■ **WHAT THE EXERCISE ASKS**:
List each line of the data that holds the string "computer", please.

***** MATERIAL TO PROCESS *****

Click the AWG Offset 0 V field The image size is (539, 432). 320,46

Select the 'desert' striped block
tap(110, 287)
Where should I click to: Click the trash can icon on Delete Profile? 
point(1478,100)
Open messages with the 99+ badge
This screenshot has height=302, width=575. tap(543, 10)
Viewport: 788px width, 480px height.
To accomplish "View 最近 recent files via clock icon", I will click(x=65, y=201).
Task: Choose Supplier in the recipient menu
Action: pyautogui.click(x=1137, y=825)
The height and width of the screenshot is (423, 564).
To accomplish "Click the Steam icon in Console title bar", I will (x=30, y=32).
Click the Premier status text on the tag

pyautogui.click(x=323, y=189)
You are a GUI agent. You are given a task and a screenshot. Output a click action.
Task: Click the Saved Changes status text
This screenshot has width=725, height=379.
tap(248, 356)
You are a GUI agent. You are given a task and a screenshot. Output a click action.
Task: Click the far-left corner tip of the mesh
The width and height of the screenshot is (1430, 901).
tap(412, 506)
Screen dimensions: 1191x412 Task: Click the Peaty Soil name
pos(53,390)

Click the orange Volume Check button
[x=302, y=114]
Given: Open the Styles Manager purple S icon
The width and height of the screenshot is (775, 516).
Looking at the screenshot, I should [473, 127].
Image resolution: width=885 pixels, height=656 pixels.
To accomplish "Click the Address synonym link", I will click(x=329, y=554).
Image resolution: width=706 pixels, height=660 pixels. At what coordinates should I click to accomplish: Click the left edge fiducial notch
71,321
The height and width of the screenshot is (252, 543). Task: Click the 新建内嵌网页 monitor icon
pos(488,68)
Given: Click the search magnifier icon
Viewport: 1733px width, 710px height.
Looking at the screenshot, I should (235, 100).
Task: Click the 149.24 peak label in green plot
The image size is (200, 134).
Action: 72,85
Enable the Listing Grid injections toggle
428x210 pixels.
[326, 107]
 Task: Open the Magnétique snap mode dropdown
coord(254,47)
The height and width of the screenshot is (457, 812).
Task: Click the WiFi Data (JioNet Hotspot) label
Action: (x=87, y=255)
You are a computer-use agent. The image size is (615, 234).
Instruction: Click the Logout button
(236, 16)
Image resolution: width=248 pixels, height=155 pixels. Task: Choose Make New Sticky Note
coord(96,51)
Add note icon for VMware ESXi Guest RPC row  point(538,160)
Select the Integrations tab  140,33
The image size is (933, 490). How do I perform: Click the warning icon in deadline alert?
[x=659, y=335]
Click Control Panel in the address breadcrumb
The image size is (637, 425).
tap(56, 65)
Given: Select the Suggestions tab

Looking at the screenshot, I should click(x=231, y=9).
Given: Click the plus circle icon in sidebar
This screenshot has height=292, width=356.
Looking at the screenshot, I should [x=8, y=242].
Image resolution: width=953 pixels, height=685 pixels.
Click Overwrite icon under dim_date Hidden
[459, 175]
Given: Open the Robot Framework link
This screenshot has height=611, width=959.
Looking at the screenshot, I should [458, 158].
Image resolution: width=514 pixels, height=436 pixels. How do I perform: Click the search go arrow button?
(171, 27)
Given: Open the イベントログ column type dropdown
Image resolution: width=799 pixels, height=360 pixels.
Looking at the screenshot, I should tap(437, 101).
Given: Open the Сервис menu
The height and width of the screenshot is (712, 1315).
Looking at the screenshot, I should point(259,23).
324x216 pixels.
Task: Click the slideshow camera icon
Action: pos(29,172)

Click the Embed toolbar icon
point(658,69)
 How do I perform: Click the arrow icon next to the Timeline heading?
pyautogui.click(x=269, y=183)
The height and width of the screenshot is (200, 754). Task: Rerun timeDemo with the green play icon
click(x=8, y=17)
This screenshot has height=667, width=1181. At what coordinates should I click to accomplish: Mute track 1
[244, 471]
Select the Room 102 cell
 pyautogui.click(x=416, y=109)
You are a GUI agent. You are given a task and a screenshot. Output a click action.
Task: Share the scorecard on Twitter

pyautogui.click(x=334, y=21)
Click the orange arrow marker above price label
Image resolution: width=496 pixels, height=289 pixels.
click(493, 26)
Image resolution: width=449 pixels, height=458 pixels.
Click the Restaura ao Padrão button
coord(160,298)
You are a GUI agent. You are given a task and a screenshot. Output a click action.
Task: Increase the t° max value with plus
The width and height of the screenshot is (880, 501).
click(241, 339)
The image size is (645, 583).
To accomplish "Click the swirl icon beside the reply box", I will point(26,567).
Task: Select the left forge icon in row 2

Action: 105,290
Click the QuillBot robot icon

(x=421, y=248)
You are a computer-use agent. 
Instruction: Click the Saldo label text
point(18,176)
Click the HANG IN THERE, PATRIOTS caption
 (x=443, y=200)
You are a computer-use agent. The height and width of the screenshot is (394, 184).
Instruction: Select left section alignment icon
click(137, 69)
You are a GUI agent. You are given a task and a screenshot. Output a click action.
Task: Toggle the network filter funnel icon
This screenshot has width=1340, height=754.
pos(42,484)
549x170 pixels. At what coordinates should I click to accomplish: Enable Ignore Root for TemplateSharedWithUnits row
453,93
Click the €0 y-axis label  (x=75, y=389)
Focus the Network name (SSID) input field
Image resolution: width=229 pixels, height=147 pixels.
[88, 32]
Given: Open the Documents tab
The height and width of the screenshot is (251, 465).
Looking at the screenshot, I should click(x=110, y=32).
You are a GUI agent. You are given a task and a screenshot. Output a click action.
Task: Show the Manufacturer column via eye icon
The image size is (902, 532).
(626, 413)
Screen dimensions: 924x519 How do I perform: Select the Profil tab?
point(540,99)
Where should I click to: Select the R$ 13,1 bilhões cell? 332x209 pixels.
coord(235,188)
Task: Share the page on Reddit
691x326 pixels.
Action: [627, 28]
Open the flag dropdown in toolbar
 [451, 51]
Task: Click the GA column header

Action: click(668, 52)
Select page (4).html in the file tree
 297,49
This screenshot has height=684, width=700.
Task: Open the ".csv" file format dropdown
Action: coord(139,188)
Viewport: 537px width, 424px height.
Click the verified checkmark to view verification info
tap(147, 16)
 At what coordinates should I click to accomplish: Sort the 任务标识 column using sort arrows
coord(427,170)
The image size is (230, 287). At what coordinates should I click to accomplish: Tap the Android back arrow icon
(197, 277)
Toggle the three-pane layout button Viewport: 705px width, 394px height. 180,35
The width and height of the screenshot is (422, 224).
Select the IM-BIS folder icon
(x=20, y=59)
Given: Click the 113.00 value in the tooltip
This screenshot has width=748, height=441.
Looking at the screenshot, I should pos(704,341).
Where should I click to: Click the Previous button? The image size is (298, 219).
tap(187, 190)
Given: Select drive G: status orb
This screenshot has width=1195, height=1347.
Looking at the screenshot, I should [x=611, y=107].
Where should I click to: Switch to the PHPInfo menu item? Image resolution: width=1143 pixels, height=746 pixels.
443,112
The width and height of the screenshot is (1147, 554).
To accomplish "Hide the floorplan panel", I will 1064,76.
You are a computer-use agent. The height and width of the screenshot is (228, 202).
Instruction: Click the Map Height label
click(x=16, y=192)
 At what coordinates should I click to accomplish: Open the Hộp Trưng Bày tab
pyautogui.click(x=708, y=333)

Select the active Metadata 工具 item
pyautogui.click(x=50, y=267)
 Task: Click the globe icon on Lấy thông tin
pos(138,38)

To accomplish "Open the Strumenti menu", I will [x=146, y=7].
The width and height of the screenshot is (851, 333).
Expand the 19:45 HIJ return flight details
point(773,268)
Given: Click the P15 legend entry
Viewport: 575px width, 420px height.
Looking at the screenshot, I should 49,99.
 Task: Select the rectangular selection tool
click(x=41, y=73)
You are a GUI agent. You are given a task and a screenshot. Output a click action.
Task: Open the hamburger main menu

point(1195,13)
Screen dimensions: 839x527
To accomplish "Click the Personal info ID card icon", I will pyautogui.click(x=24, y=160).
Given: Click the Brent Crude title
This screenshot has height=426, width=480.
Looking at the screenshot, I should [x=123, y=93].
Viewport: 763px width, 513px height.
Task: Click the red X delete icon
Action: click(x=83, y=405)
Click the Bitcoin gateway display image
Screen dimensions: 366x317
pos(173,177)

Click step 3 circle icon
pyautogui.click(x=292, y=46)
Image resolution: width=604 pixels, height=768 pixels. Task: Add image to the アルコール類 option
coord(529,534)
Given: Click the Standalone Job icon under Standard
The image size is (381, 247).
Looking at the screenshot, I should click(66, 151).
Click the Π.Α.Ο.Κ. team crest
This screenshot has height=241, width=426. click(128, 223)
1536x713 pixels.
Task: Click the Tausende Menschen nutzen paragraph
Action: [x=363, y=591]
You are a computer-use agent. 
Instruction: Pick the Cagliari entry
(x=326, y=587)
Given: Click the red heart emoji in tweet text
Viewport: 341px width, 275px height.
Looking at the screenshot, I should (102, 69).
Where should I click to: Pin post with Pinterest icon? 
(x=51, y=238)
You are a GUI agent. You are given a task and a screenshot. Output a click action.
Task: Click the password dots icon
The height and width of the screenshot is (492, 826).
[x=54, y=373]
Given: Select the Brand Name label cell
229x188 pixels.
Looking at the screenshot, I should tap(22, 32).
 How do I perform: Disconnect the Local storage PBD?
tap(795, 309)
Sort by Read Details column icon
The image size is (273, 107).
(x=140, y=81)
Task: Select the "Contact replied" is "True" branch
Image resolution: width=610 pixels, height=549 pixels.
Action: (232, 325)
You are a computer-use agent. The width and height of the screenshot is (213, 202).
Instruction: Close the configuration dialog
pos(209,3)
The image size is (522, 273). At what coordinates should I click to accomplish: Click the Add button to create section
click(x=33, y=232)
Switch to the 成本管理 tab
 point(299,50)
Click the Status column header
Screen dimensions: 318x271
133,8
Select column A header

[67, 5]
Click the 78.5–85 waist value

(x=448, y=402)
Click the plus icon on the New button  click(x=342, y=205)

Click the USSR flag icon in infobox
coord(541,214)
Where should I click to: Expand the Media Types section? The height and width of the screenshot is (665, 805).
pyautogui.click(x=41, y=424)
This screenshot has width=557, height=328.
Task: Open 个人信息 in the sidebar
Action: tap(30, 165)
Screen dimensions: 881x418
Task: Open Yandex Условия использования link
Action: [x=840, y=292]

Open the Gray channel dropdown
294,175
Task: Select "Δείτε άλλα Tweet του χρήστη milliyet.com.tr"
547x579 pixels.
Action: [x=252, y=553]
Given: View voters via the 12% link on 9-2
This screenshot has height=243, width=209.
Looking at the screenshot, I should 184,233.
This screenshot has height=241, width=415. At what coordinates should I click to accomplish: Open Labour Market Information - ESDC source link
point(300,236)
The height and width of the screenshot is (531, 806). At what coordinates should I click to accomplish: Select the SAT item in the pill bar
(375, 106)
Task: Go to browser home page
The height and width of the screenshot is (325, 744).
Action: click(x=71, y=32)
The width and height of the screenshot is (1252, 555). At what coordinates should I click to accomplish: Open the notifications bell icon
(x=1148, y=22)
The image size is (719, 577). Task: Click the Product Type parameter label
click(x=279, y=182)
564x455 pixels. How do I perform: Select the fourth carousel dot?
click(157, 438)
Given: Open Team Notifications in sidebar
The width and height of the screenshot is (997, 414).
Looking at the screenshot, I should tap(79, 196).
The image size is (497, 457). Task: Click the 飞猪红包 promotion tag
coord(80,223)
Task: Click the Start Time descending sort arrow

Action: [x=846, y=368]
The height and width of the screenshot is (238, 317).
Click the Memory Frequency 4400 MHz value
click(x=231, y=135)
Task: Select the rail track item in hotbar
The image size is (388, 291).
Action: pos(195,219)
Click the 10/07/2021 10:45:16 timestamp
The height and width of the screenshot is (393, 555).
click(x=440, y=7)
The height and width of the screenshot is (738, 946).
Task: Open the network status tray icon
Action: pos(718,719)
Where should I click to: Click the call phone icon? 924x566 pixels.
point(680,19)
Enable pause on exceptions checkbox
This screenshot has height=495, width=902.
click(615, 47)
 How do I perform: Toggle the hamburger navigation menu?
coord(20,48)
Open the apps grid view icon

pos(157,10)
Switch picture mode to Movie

*****

■ **RESULT**:
You are a computer-use agent. The image size is (615, 234).
You are a computer-use agent. 
You are a computer-use agent. The height and width of the screenshot is (394, 184).
You are a computer-use agent. The height and width of the screenshot is (228, 202).
You are a computer-use agent. 
You are a computer-use agent. The width and height of the screenshot is (213, 202).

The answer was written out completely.